- Information supplied -

<<<<

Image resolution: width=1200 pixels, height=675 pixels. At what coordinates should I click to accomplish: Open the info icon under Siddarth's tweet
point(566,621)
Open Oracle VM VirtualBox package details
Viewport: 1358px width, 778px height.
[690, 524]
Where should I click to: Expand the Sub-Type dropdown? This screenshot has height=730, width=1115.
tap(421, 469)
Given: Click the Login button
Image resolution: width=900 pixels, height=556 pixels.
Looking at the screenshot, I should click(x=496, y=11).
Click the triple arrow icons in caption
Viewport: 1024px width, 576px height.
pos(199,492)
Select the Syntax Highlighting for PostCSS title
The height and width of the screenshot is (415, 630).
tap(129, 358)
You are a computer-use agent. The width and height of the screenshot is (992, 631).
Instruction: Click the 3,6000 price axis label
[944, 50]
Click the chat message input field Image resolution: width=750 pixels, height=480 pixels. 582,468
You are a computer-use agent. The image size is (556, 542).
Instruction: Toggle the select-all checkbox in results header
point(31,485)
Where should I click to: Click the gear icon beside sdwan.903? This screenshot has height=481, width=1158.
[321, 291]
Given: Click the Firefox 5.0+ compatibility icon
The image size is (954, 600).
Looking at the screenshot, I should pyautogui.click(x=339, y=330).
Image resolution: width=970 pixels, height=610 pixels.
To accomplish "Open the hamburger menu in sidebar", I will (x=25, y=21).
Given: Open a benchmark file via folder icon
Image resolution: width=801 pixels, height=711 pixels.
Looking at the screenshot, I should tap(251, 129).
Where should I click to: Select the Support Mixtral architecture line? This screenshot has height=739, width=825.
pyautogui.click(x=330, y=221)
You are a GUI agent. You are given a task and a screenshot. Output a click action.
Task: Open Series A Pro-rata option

>>>>

Return, word for word, each line from the line that contains "Viewport: 1024px width, 576px height." to the end of the listing above; include both end lines and nothing else.

- Answer section -
Viewport: 1024px width, 576px height.
pos(199,492)
Select the Syntax Highlighting for PostCSS title
The height and width of the screenshot is (415, 630).
tap(129, 358)
You are a computer-use agent. The width and height of the screenshot is (992, 631).
Instruction: Click the 3,6000 price axis label
[944, 50]
Click the chat message input field Image resolution: width=750 pixels, height=480 pixels. 582,468
You are a computer-use agent. The image size is (556, 542).
Instruction: Toggle the select-all checkbox in results header
point(31,485)
Where should I click to: Click the gear icon beside sdwan.903? This screenshot has height=481, width=1158.
[321, 291]
Given: Click the Firefox 5.0+ compatibility icon
The image size is (954, 600).
Looking at the screenshot, I should pyautogui.click(x=339, y=330).
Image resolution: width=970 pixels, height=610 pixels.
To accomplish "Open the hamburger menu in sidebar", I will (x=25, y=21).
Given: Open a benchmark file via folder icon
Image resolution: width=801 pixels, height=711 pixels.
Looking at the screenshot, I should tap(251, 129).
Where should I click to: Select the Support Mixtral architecture line? This screenshot has height=739, width=825.
pyautogui.click(x=330, y=221)
You are a GUI agent. You are given a task and a screenshot. Output a click action.
Task: Open Series A Pro-rata option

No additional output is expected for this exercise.